* What to work on *
1. Transcribe the section of the passage on audio-guided navigation starting at "At any point" and ending at "your 360-degree realm.".
2. Extend the passage on audio-guided navigation past its final sentence.

* Excerpt to read *
++++++++++++++++++++

A dozen or so steps on and we are getting our first instruction. Using a three-dimensional soundstage to help you further pinpoint the information (rather like the rear channels of a surround system at home or in a cinema that project sound behind you), we've been told there is a networking bar on our left.

The audio feels like it is coming from a 10 o'clock position and we turn our head instinctively, even though we are blindfolded. Our guide tells us we're spot on. A handful of steps further forward and we get our first real direction. We're to turn right.

At any point you can request to be "orientated" and this gives you a quick spin through the landscape around you, with the destinations sounding off within your 360-degree realm.

A little further on and we are shown more options, including the ability to explore your environment by it telling you what you are looking at rather than shouting about everything in your near vicinity.

++++++++++++++++++++

* Data excerpt *
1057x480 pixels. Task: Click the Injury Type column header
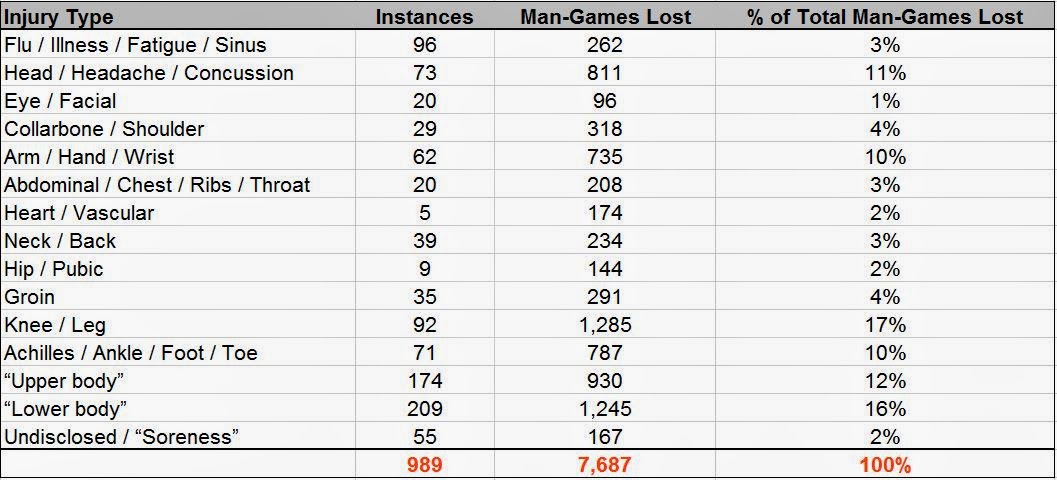(x=60, y=17)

++++++++++++++++++++

* Results of the exercise *
1.
At any point you can request to be "orientated" and this gives you a quick spin through the landscape around you, with the destinations sounding off within your 360-degree realm.

2.
Coming to the end of our journey, we've been not only able to work our way through the room, but have had an audio description of what was going on at the same time. It's been very non-intrusive and we found we didn't didn't pay attention to the cane we were holding because of it. It didn't involve us wearing a pair of glasses either.

And that's where you start to see that this is, in a subtle way, perhaps Microsoft's answer to Google Glass - although the company tells us it isn't.

We draw the parallel because both are about layering information on to the real world, both are about empowering people to gain a greater understanding of the environments around them, and while Google's focus is in the form of presenting information for you to see, Microsoft's is about delivering similar aurally.

Microsoft calls the project Cities Unlocked, because it unlocks the potential a city can have to people with disabilities. But it has possible uses for the ably sighted too. The technology could be used in a host of other scenarios.

From feeding back information to people riding a bike (turn left at next waypoint), to helping employees navigate around huge complex buildings they've not been to before, it's all going to be possible. And that could appeal to Microsoft even more. Although helping blind people to explore their surroundings in a way they might not have before is a great goal to begin with.